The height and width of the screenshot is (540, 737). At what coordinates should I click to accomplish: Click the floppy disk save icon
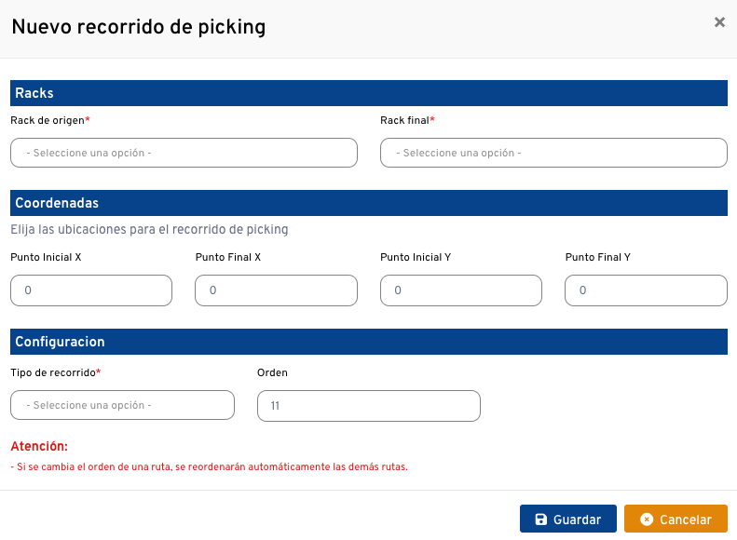[540, 520]
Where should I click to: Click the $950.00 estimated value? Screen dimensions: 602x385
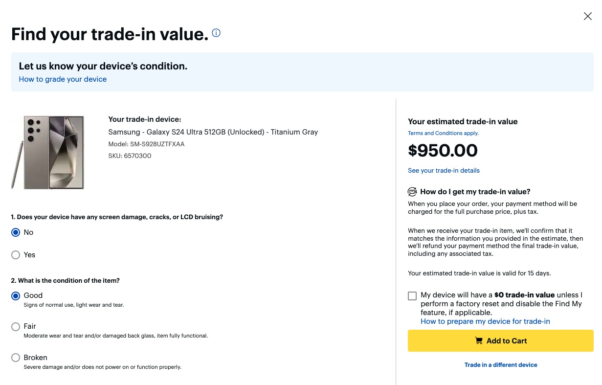click(443, 151)

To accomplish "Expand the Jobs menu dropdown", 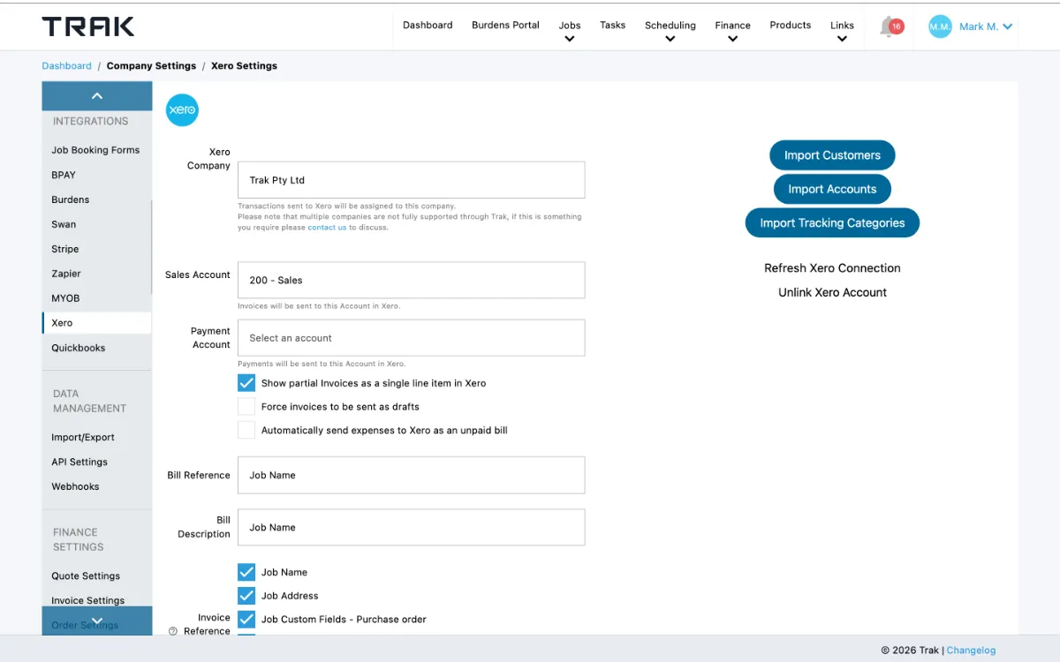I will (x=570, y=31).
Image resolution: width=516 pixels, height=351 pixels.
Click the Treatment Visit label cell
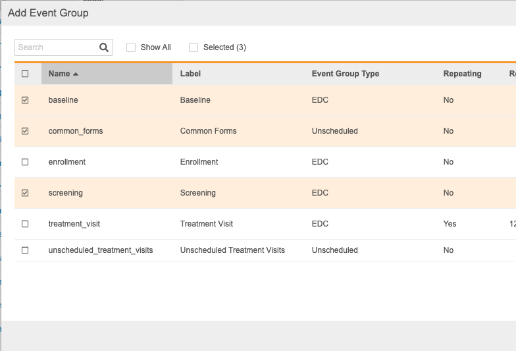tap(207, 224)
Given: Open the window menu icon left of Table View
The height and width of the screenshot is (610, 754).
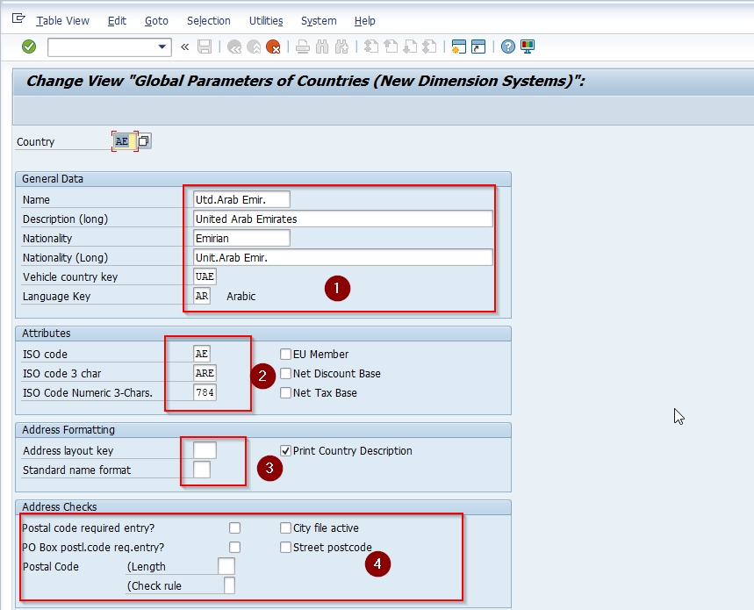Looking at the screenshot, I should [18, 19].
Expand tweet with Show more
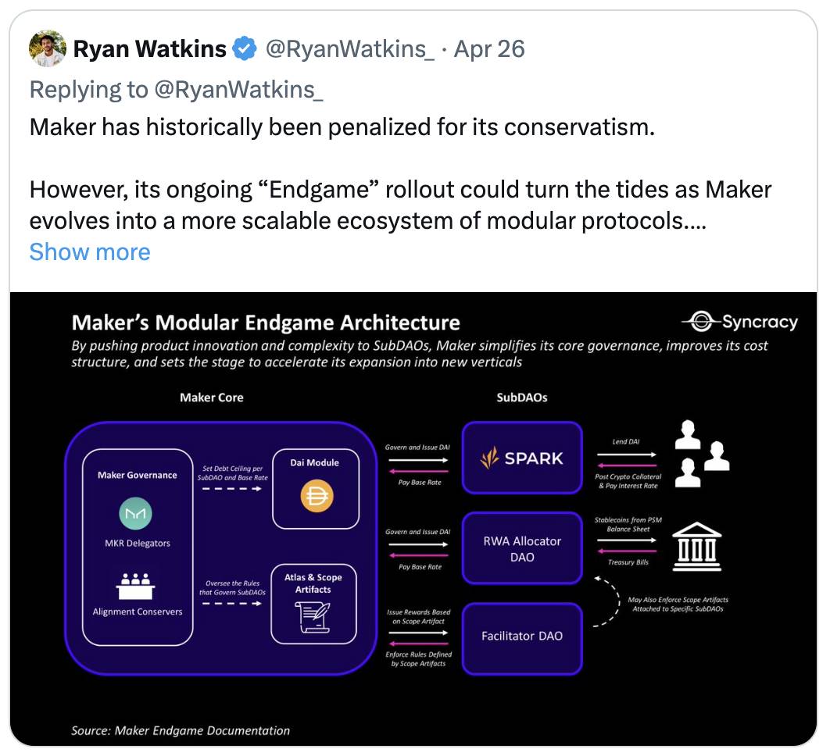830x756 pixels. [90, 251]
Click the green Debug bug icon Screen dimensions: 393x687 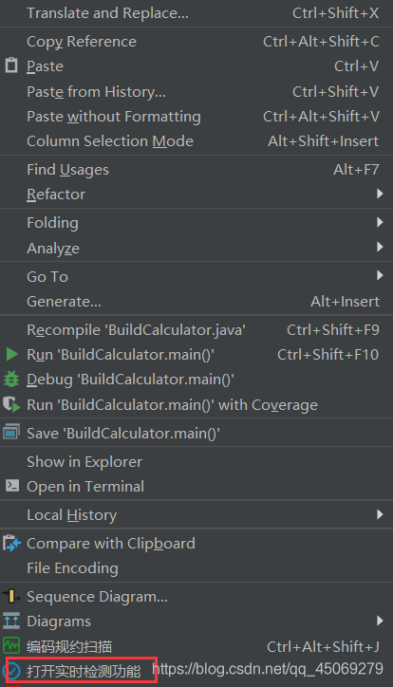pos(11,379)
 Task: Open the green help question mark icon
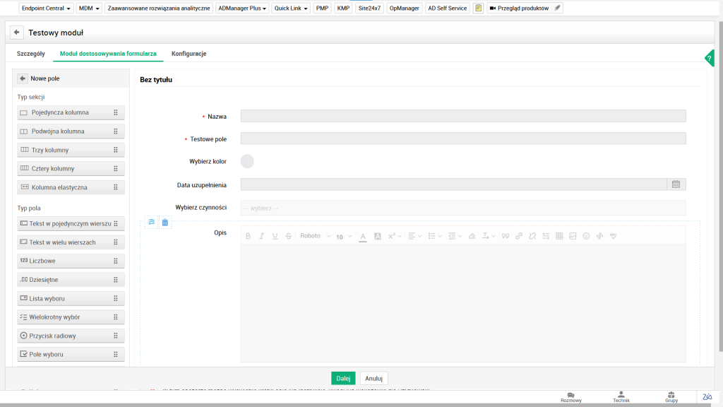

--------------------------------

### Goal of the exercise
For the string "Open", count the lines of the preceding listing in which it appears, and report the count alone.

### Response to this exercise
2